**TASK OBJECTIVE**
Print the following entries without any change.

[Stored data]
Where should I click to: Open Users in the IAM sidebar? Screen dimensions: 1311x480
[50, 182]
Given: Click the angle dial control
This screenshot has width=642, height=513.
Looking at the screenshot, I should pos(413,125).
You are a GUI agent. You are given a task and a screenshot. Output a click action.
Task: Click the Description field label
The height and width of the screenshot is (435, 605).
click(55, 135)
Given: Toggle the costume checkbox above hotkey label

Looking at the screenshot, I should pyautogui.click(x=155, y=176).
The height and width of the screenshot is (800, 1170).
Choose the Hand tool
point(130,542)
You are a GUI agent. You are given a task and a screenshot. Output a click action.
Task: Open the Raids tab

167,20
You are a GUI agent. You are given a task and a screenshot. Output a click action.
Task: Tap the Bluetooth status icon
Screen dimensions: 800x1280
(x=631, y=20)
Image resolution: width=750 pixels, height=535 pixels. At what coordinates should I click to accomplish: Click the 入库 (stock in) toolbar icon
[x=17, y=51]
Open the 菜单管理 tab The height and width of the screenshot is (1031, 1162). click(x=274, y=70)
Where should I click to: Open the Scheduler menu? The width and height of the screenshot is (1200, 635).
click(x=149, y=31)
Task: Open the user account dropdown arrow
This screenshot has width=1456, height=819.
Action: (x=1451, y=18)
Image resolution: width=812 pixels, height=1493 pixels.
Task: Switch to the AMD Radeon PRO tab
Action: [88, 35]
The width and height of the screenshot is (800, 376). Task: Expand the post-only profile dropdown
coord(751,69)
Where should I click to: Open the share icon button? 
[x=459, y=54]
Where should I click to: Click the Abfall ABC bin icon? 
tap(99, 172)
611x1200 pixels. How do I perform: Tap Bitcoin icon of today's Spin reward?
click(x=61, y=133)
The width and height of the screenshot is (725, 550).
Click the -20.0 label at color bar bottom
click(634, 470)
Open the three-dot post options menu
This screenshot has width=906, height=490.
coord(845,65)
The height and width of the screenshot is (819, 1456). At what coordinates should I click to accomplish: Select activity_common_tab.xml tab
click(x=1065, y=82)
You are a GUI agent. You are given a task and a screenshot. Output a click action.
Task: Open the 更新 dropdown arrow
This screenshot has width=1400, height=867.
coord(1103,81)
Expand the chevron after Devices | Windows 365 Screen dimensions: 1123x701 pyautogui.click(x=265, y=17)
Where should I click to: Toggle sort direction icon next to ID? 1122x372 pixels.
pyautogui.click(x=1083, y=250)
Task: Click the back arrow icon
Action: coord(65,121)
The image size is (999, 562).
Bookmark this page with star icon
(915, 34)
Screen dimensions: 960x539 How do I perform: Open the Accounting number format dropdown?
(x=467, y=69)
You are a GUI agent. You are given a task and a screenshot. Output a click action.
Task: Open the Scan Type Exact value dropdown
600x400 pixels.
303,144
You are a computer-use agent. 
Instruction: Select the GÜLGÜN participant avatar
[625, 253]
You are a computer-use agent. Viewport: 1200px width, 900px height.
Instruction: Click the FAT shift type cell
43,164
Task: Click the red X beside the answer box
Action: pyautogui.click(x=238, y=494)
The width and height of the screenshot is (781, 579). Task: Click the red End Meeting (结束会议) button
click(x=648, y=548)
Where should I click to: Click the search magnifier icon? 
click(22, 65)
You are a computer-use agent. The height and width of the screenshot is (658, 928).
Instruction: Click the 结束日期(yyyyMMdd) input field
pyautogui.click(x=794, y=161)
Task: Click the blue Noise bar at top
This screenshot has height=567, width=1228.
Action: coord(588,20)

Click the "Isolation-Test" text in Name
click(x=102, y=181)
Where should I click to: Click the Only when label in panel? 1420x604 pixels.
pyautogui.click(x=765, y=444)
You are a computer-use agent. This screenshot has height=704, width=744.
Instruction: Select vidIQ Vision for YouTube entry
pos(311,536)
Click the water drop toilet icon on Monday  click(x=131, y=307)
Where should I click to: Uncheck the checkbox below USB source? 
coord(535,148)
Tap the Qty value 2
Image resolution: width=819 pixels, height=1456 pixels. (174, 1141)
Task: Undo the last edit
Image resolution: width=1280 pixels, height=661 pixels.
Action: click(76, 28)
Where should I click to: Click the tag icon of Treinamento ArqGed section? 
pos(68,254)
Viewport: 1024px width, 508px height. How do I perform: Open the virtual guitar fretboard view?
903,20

**RESULT BELOW**
Where should I click to: Open Users in the IAM sidebar? Screen dimensions: 1311x480
[50, 182]
Given: Click the angle dial control
This screenshot has width=642, height=513.
Looking at the screenshot, I should pos(413,125).
You are a GUI agent. You are given a task and a screenshot. Output a click action.
Task: Click the Description field label
The height and width of the screenshot is (435, 605).
click(55, 135)
Given: Toggle the costume checkbox above hotkey label

Looking at the screenshot, I should pyautogui.click(x=155, y=176).
The height and width of the screenshot is (800, 1170).
Choose the Hand tool
point(130,542)
You are a GUI agent. You are given a task and a screenshot. Output a click action.
Task: Open the Raids tab

167,20
You are a GUI agent. You are given a task and a screenshot. Output a click action.
Task: Tap the Bluetooth status icon
Screen dimensions: 800x1280
(x=631, y=20)
Image resolution: width=750 pixels, height=535 pixels. At what coordinates should I click to accomplish: Click the 入库 (stock in) toolbar icon
[x=17, y=51]
Open the 菜单管理 tab The height and width of the screenshot is (1031, 1162). click(x=274, y=70)
Where should I click to: Open the Scheduler menu? The width and height of the screenshot is (1200, 635).
click(x=149, y=31)
Task: Open the user account dropdown arrow
This screenshot has width=1456, height=819.
Action: (x=1451, y=18)
Image resolution: width=812 pixels, height=1493 pixels.
Task: Switch to the AMD Radeon PRO tab
Action: [88, 35]
The width and height of the screenshot is (800, 376). Task: Expand the post-only profile dropdown
coord(751,69)
Where should I click to: Open the share icon button? 
[x=459, y=54]
Where should I click to: Click the Abfall ABC bin icon? 
tap(99, 172)
611x1200 pixels. How do I perform: Tap Bitcoin icon of today's Spin reward?
click(x=61, y=133)
The width and height of the screenshot is (725, 550).
Click the -20.0 label at color bar bottom
click(634, 470)
Open the three-dot post options menu
This screenshot has width=906, height=490.
coord(845,65)
The height and width of the screenshot is (819, 1456). At what coordinates should I click to accomplish: Select activity_common_tab.xml tab
click(x=1065, y=82)
You are a GUI agent. You are given a task and a screenshot. Output a click action.
Task: Open the 更新 dropdown arrow
This screenshot has width=1400, height=867.
coord(1103,81)
Expand the chevron after Devices | Windows 365 Screen dimensions: 1123x701 pyautogui.click(x=265, y=17)
Where should I click to: Toggle sort direction icon next to ID? 1122x372 pixels.
pyautogui.click(x=1083, y=250)
Task: Click the back arrow icon
Action: coord(65,121)
The image size is (999, 562).
Bookmark this page with star icon
(915, 34)
Screen dimensions: 960x539 How do I perform: Open the Accounting number format dropdown?
(x=467, y=69)
You are a GUI agent. You are given a task and a screenshot. Output a click action.
Task: Open the Scan Type Exact value dropdown
600x400 pixels.
303,144
You are a computer-use agent. 
Instruction: Select the GÜLGÜN participant avatar
[625, 253]
You are a computer-use agent. Viewport: 1200px width, 900px height.
Instruction: Click the FAT shift type cell
43,164
Task: Click the red X beside the answer box
Action: pyautogui.click(x=238, y=494)
The width and height of the screenshot is (781, 579). Task: Click the red End Meeting (结束会议) button
click(x=648, y=548)
Where should I click to: Click the search magnifier icon? 
click(22, 65)
You are a computer-use agent. The height and width of the screenshot is (658, 928).
Instruction: Click the 结束日期(yyyyMMdd) input field
pyautogui.click(x=794, y=161)
Task: Click the blue Noise bar at top
This screenshot has height=567, width=1228.
Action: coord(588,20)

Click the "Isolation-Test" text in Name
click(x=102, y=181)
Where should I click to: Click the Only when label in panel? 1420x604 pixels.
pyautogui.click(x=765, y=444)
You are a computer-use agent. This screenshot has height=704, width=744.
Instruction: Select vidIQ Vision for YouTube entry
pos(311,536)
Click the water drop toilet icon on Monday  click(x=131, y=307)
Where should I click to: Uncheck the checkbox below USB source? 
coord(535,148)
Tap the Qty value 2
Image resolution: width=819 pixels, height=1456 pixels. (174, 1141)
Task: Undo the last edit
Image resolution: width=1280 pixels, height=661 pixels.
Action: click(76, 28)
Where should I click to: Click the tag icon of Treinamento ArqGed section? 
pos(68,254)
Viewport: 1024px width, 508px height. How do I perform: Open the virtual guitar fretboard view?
903,20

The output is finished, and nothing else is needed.